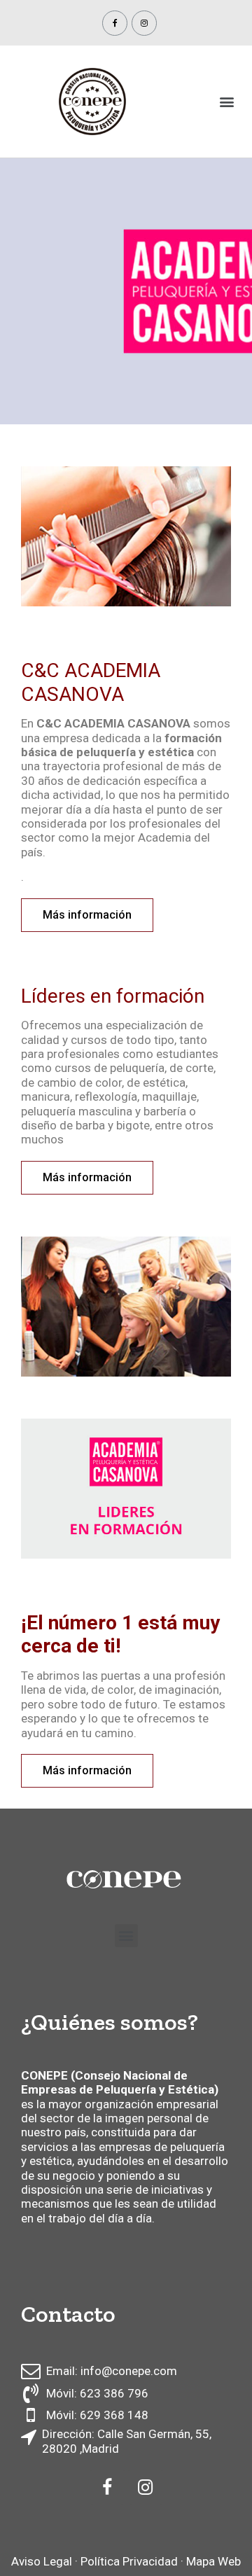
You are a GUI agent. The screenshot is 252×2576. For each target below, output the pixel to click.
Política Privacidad (129, 2561)
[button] (87, 915)
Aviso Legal (41, 2561)
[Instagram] (144, 23)
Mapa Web (213, 2561)
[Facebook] (114, 23)
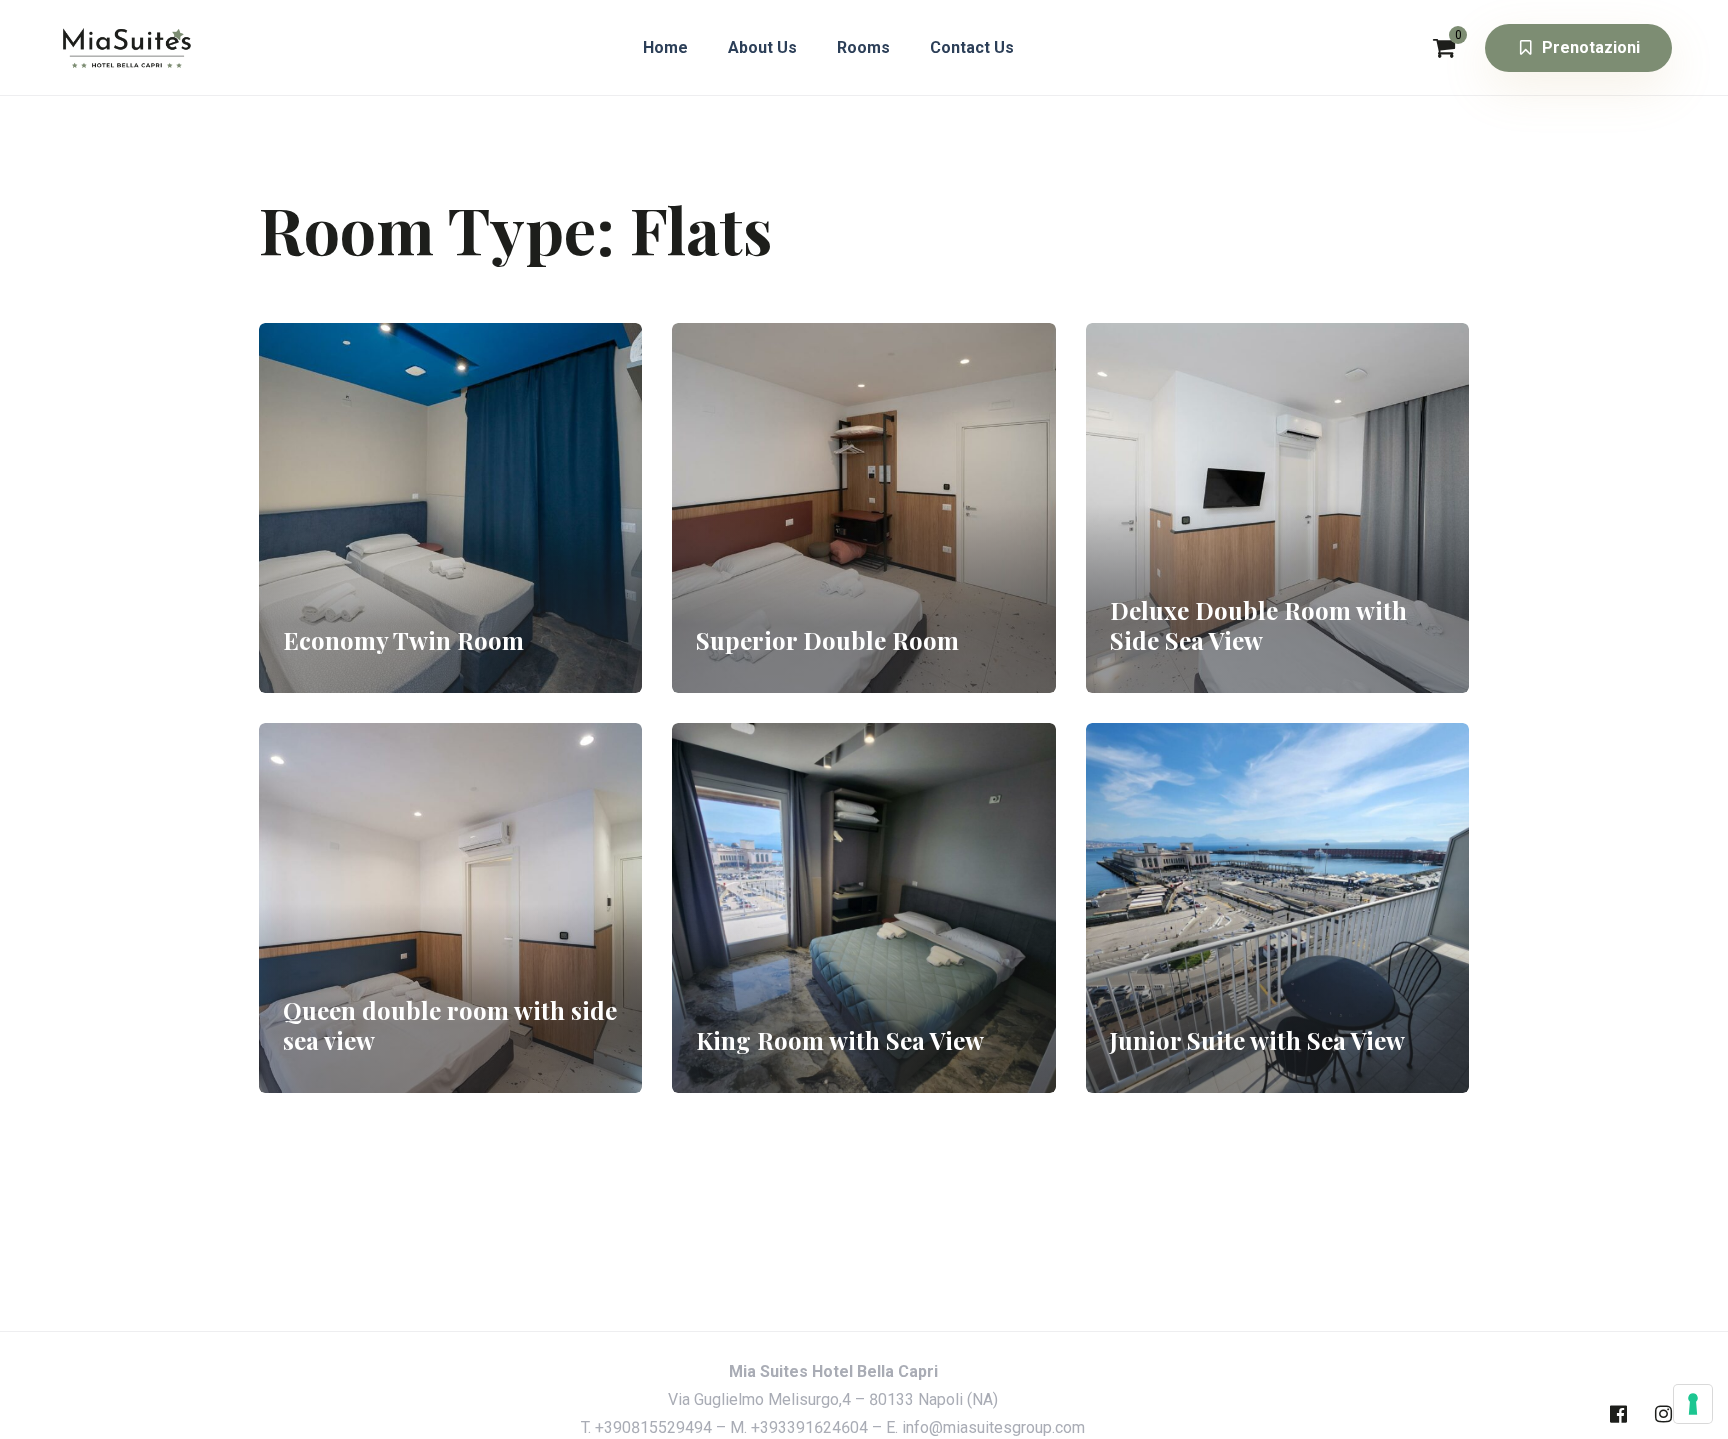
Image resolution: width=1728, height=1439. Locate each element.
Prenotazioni (1591, 47)
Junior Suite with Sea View (1257, 1040)
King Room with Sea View (840, 1040)
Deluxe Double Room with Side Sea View (1258, 625)
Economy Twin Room (403, 640)
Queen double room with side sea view (450, 1025)
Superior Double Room (827, 640)
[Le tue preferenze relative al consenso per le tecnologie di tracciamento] (1693, 1404)
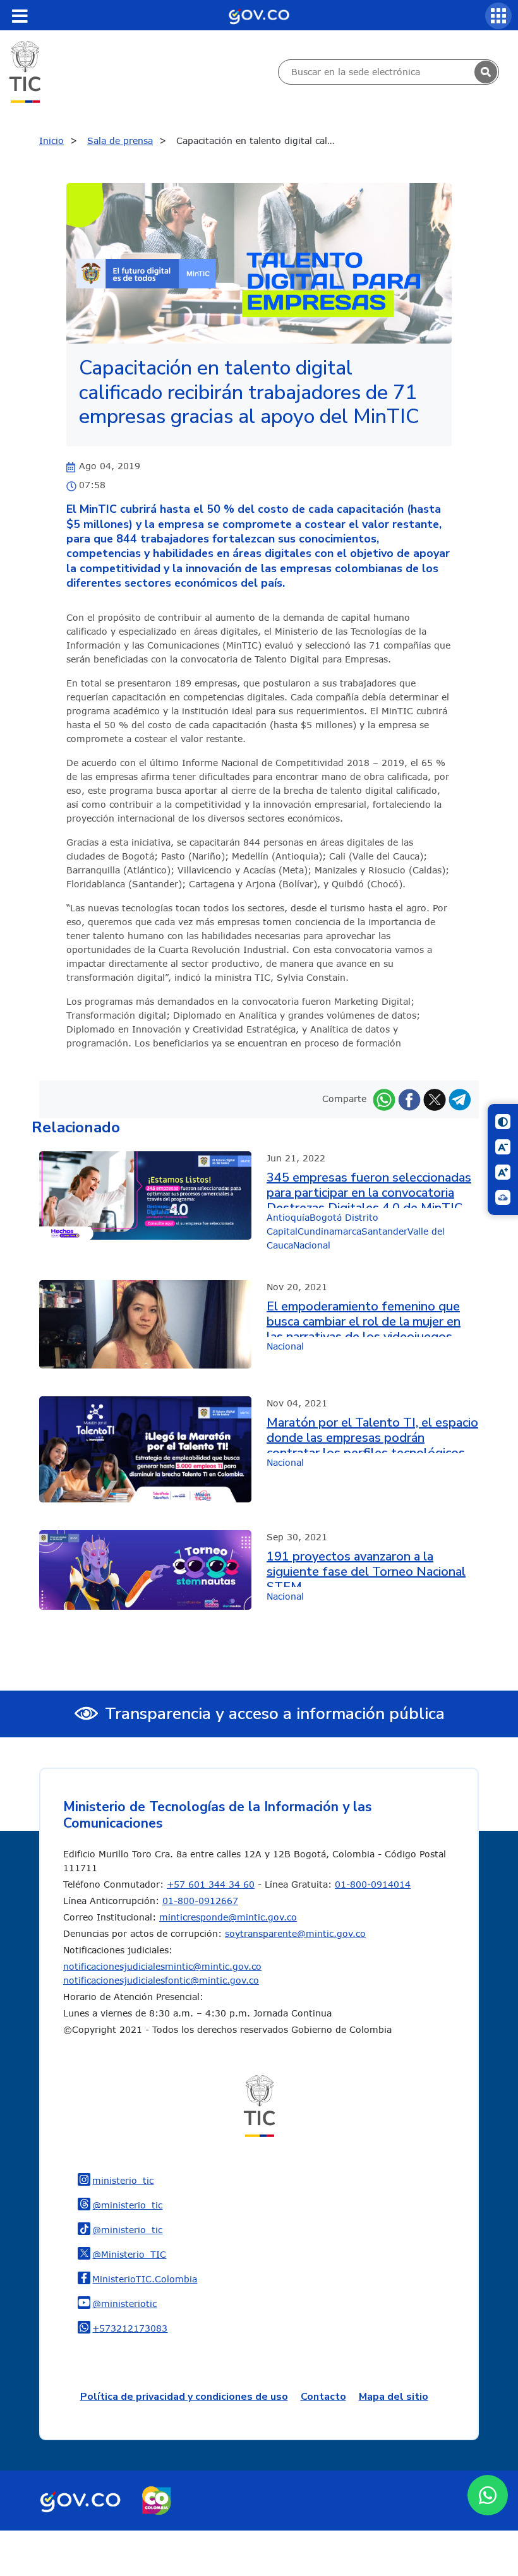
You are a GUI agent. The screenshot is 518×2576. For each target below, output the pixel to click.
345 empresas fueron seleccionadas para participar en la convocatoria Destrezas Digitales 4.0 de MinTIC (369, 1189)
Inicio (51, 140)
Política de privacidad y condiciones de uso (184, 2397)
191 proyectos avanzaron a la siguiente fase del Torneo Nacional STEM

┄┄┄┄┄┄┄┄┄┄┄┄┄┄┄┄┄┄┄┄

WHAT TO PRODUCE: Word-for-word copy, no pictures: write out the entries above in full.

SOLUTION FOR THIS EXERCISE:
You are a GUI agent. The screenshot is 252×2576. For each target below, output the pixel to click.
Política Privacidad (129, 2561)
[button] (87, 915)
Aviso Legal (41, 2561)
[Instagram] (144, 23)
Mapa Web (213, 2561)
[Facebook] (114, 23)
Image resolution: width=1728, height=1439. Locate each element.
Prenotazioni (1591, 47)
Junior Suite with Sea View (1257, 1040)
King Room with Sea View (840, 1040)
Deluxe Double Room with Side Sea View (1258, 625)
Economy Twin Room (403, 640)
Queen double room with side sea view (450, 1025)
Superior Double Room (827, 640)
[Le tue preferenze relative al consenso per le tecnologie di tracciamento] (1693, 1404)
You are a GUI agent. The screenshot is 518×2576. For each target below, output the pixel to click.
345 empresas fueron seleccionadas para participar en la convocatoria Destrezas Digitales 4.0 de MinTIC (369, 1189)
Inicio (51, 140)
Política de privacidad y condiciones de uso (184, 2397)
191 proyectos avanzaron a la siguiente fase del Torneo Nacional STEM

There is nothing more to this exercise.